🤖 AI Summary
In zero-shot voice conversion, existing paradigms based on self-supervised features (e.g., wav2vec 2.0) and K-means quantization decouple content from speaker identity but excessively compress fine-grained phonemic and prosodic details, degrading speech intelligibility and prosodic fidelity; moreover, quantization residuals remain underutilized. This paper proposes a single-sentence target-speech-driven method requiring no external validation models or pretrained embeddings. Its core innovations are: (1) a speaker-style compensation mechanism that explicitly models and preserves phonemic and prosodic dynamics using only reconstruction loss; and (2) joint exploitation of both the primary quantized codebook and quantization residuals to overcome expressiveness limitations of small codebooks.
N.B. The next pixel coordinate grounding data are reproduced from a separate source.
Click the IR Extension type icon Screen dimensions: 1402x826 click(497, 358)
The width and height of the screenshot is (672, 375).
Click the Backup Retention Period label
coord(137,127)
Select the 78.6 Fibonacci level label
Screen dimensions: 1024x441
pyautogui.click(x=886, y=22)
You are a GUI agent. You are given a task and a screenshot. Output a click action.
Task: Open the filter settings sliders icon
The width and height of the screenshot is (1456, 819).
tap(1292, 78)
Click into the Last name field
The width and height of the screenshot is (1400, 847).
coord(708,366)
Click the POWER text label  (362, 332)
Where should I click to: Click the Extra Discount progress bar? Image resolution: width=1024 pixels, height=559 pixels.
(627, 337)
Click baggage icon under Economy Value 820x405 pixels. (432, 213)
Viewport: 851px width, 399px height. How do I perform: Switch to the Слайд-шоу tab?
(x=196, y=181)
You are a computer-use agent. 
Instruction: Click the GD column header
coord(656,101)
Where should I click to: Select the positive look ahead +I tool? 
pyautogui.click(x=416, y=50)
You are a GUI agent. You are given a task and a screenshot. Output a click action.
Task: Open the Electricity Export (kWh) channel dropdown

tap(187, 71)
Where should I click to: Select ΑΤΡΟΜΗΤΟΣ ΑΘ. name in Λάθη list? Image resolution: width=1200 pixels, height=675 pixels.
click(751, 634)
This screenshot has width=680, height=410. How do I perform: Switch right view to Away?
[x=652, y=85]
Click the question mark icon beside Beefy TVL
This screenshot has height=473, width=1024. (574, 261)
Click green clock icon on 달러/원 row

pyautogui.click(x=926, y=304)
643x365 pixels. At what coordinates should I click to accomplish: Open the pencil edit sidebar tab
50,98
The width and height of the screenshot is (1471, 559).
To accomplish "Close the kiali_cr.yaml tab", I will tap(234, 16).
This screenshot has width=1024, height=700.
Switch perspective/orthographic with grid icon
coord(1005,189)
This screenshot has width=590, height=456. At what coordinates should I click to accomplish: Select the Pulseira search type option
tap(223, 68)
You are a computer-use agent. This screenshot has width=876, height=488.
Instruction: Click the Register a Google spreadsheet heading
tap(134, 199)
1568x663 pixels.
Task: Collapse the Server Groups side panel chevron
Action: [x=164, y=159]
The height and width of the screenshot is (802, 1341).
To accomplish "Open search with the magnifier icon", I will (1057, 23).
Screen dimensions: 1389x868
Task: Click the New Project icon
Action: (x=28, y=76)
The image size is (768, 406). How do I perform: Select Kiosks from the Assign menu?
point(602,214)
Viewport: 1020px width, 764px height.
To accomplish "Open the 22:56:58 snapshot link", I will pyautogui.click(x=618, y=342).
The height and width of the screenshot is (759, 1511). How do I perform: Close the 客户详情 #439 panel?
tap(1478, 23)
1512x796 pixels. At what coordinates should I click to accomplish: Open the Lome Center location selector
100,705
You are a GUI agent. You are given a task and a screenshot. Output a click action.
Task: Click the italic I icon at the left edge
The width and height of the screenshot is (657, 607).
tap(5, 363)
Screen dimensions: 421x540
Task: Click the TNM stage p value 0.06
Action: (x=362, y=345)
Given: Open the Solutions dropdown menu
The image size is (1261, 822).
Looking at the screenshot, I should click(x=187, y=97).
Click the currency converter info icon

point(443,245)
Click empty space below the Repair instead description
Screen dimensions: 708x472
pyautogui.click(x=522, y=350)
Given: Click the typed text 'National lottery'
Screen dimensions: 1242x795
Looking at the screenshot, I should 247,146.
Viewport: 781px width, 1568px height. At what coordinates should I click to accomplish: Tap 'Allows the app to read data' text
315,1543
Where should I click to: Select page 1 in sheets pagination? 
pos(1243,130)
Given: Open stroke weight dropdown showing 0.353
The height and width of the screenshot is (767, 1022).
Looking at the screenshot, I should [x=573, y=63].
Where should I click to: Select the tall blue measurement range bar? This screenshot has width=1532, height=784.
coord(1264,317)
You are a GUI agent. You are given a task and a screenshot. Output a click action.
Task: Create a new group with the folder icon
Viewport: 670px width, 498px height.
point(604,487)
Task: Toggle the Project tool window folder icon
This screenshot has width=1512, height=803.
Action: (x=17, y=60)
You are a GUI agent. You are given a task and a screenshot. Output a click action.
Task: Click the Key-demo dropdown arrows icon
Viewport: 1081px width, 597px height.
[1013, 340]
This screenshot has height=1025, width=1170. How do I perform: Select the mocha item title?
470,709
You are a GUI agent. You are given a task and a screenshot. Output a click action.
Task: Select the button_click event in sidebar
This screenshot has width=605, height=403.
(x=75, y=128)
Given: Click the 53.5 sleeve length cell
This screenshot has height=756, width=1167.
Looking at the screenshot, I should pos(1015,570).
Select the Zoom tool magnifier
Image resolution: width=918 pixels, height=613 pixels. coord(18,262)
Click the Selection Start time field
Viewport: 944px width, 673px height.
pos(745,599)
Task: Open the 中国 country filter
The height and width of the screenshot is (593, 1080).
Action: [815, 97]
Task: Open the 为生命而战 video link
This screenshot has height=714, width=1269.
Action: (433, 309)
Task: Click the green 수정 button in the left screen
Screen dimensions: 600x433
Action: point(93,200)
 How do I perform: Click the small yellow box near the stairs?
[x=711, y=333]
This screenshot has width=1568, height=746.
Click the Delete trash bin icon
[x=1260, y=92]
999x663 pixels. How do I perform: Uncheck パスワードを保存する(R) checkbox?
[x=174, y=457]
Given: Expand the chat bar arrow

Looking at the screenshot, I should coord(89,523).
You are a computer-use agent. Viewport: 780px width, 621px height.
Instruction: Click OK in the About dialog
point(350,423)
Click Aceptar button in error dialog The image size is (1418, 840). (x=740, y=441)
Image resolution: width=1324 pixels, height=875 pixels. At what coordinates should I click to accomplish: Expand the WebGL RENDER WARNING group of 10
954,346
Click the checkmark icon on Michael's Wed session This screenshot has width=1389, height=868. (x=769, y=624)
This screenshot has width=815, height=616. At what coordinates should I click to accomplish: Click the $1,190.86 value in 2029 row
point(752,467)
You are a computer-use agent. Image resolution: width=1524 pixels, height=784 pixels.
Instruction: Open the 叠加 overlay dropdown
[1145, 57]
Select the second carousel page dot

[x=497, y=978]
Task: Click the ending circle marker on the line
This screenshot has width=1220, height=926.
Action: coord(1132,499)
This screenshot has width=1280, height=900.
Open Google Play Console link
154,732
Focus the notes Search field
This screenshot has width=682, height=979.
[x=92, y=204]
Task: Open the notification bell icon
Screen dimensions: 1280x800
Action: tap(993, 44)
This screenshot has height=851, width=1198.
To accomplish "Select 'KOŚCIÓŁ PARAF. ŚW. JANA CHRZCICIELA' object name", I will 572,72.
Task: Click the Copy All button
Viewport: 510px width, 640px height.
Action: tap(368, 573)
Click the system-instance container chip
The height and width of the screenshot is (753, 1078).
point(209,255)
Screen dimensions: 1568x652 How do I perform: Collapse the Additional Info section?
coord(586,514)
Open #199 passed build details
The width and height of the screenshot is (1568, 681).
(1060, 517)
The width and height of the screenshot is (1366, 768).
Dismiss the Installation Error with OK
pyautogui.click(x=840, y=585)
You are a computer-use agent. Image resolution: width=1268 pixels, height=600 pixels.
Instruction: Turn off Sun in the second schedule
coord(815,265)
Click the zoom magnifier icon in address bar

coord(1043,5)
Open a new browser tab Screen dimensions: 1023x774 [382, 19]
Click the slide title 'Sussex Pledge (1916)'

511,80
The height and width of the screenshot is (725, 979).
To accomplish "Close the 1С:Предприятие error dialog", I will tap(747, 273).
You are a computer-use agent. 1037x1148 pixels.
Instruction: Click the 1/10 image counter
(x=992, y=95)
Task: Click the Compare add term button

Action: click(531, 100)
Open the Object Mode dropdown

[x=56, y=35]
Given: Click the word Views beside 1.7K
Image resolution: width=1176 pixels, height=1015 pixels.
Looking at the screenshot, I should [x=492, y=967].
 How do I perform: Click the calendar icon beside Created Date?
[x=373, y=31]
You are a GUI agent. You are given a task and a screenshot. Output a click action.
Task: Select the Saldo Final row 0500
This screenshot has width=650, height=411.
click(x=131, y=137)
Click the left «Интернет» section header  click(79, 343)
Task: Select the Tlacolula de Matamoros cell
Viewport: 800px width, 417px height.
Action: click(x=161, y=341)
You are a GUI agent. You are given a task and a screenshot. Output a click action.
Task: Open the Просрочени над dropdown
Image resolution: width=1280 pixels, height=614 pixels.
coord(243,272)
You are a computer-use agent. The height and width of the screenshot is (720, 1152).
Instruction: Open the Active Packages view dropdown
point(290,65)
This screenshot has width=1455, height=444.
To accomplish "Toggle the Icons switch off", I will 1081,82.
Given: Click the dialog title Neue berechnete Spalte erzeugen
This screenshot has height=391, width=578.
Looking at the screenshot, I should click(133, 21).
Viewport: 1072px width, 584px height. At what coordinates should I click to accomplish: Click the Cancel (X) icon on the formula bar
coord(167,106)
Evaluated on six objective metrics, the method achieves state-of-the-art performance, significantly improving naturalness, speaker similarity, and prosodic consistency.
📝 Abstract
One-shot voice conversion (VC) is a method that enables the transformation between any two speakers using only a single target speaker utterance. Existing methods often rely on complex architectures and pre-trained speaker verification (SV) models to improve the fidelity of converted speech. Recent works utilizing K-means quantization (KQ) with self-supervised learning (SSL) features have proven capable of capturing content information from speech. However, they often struggle to preserve speaking variation, such as prosodic detail and phonetic variation, particularly with smaller codebooks. In this work, we propose a simple yet effective one-shot VC model that utilizes the characteristics of SSL features and speech attributes. Our approach addresses the issue of losing speaking variation, enabling high-fidelity voice conversion trained with only reconstruction losses, without requiring external speaker embeddings. We demonstrate the performance of our model across 6 evaluation metrics, with results highlighting the benefits of the speaking variation compensation method.